Movie Review: Drive-in Horrorshow

“Drive-in Horrorshow” on IMDB

Horror,  107 Minutes, 2009

Low budget horror movies can take several directions.  Some attempt a tone of such complete, sincere seriousness that they can do nothing but fail when delivered by terrible actors.  Others veer off to the other extreme where they attempt to downplay their shortcomings with parody or comedy.  These tend to fail even more completely because parody and comedy aren’t remotely the shortcuts these folks think they are.  In fact they’re almost impossible to pull off correctly.

This incredibly low-budget anthology actually does a commendable job of walking the line between these extremes.  The host segments are pure late-night horror-host schlock with all of the puns and silliness that you could want.  Attempting, as they do, to lighten the mood they’re the weakest element of the film (again, comedy is hard – damn hard) but they balance the stories being presented well.

For the most part the stories are dead serious.  The acting is terrible, the effects are terrible, the pacing is terrible but this is all countered by some genuinely intriguing ideas and a clear desire to produce something worthwhile.  There are five stories in total.  While the overall quality varies from “bad” to “damn bad” all of them, with the marked exception of a paint-by-numbers kids-get-killed-in-the-woods piece, have something interesting to say.

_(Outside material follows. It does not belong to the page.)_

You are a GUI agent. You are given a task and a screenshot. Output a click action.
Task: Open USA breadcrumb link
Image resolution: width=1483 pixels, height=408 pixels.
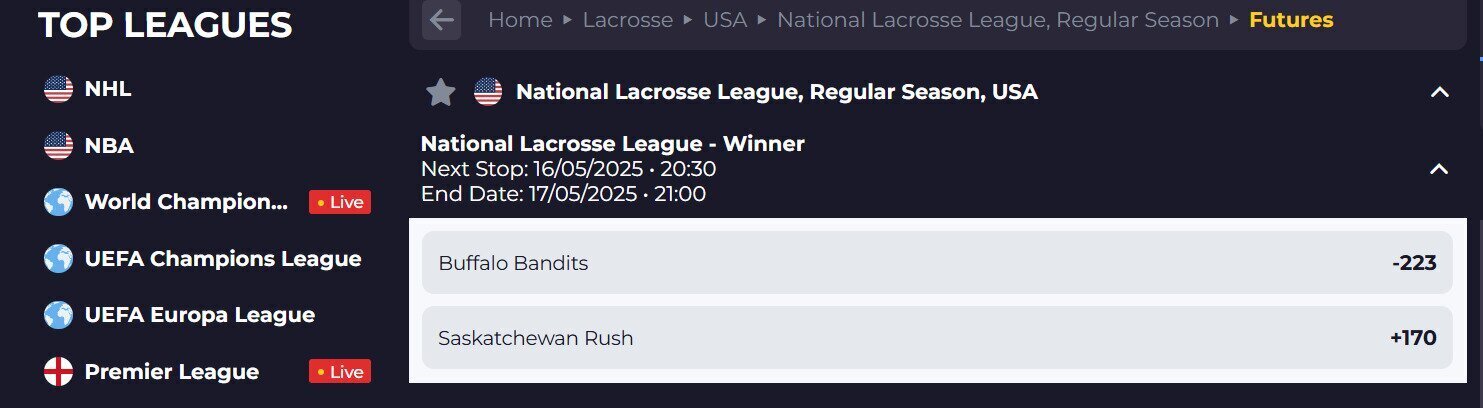(725, 20)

This has got all the problems of a genre movie with a budget in the dozens of dollars.  But it does have… something.  Heart, maybe?  Gumption?  Chutzpah?  It never allows itself to stop trying.  It doesn’t get halfway across the field and then pretend to pull its hamstring when it gets tired.  This movie has some guts (and balls and entrails).  No, this movie isn’t good – but you may be very surprised to discovered that it’s really not bad either.